Swan 86

Development
- Designer: Germán Frers
- Location: Finland
- Year: 1988
- No. built: 3
- Builder: Oy Nautor AB
- Role: Cruiser-Racer
- Name: Swan 86

Boat
- Displacement: 110,000 lb (49,895 kg)
- Draft: 12.00 ft (3.66 m)

Hull
- Type: monohull
- Construction: glassfibre
- LOA: 85.75 ft (26.14 m)
- LWL: 67.50 ft (20.57 m)
- Beam: 20.33 ft (6.20 m)
- Engine: Volvo Penta 282 hp (210 kW) diesel engine

Hull appendages
- Keel: Wing keel
- Ballast: 44,000 lb (19,958 kg)
- Rudder: Spade-type rudder

Rig
- Rig type: Bermuda rig

Sails
- Sailplan: Masthead sloop
- Total sail area: 3,058 sq ft (284.1 m^{2})

Racing
- PHRF: -39

= Swan 86 =

Sailboat class

The Swan 86 is a Finnish maxi yacht sailboat that was designed by Germán Frers as a blue water cruiser-racer and first built in 1988.

==Production==
The design was built by Oy Nautor AB in Finland, from 1988 to 1990 with three boats built, but it is now out of production.

==Design==
The Swan 86 is a recreational keelboat, built predominantly of glassfibre, with wood trim. It has a masthead sloop rig, a raked stem, a sharply reverse transom, an internally mounted spade-type rudder controlled by a wheel and a fixed wing keel. It displaces 110000 lb and carries 44000 lb of lead ballast.

The boat has a draft of 12.00 ft with the standard wing keel. It is fitted with a Swedish Volvo Penta diesel engine of 282 hp for docking and manoeuvring.

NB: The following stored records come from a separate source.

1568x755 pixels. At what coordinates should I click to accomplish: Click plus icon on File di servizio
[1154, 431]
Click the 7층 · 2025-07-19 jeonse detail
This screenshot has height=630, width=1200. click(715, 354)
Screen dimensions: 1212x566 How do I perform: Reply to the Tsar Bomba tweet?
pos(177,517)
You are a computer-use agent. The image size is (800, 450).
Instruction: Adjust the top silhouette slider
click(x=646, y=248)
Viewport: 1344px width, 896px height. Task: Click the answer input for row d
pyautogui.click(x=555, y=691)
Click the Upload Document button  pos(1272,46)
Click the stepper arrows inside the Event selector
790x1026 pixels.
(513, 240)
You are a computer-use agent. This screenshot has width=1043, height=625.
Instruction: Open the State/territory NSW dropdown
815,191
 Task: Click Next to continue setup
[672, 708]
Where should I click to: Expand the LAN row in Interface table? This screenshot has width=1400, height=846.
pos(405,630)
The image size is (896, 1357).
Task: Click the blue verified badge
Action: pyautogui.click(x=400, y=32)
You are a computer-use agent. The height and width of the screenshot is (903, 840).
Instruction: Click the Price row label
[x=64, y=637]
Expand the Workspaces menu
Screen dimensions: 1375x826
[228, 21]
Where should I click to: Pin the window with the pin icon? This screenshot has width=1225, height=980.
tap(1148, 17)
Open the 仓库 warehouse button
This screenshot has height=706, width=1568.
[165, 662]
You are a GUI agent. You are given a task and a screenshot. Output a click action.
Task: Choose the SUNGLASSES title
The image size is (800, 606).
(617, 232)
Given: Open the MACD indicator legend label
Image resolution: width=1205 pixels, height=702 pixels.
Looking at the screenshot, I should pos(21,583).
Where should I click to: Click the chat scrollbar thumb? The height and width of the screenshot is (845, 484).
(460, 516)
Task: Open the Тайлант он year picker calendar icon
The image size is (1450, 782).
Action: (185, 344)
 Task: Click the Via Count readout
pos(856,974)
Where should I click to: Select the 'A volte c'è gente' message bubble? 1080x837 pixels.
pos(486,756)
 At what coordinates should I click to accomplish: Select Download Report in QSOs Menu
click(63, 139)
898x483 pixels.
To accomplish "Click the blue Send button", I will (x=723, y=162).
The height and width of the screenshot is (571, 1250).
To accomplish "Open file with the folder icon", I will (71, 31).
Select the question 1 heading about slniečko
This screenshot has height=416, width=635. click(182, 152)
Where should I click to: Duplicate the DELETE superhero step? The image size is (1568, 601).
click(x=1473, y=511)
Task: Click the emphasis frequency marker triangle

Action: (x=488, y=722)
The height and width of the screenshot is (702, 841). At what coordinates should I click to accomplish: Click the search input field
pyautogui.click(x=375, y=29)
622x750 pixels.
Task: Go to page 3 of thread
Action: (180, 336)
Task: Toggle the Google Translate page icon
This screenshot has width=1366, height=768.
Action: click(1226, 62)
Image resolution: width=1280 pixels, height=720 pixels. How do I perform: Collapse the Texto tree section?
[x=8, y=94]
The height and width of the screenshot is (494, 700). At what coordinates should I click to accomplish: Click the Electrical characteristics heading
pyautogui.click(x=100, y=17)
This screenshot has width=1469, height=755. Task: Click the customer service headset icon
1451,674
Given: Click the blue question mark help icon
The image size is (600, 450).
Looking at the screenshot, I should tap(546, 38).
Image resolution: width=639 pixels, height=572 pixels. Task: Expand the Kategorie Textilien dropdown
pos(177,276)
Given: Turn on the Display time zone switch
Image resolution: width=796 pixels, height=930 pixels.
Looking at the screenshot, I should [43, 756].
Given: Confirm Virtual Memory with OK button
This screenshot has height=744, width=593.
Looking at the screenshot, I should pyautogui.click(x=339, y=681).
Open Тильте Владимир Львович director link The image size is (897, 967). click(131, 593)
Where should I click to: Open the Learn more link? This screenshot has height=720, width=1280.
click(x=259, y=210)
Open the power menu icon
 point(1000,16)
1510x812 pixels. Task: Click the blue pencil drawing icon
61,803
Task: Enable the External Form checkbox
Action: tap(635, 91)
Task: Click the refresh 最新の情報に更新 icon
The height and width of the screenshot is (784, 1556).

The design has sleeping accommodation for six people, with a single berth in the bow cabin, a single in the forward cabin, a double in the port midship cabin, an L-shaped settee and a U-shaped settee in the main cabin and an aft cabin with a double berth on the port side. The galley is located on the port side just aft of the companionway ladder. A navigation station is opposite the galley, on the starboard side.

The design has a hull speed of 11.01 kn and a PHRF handicap of -39.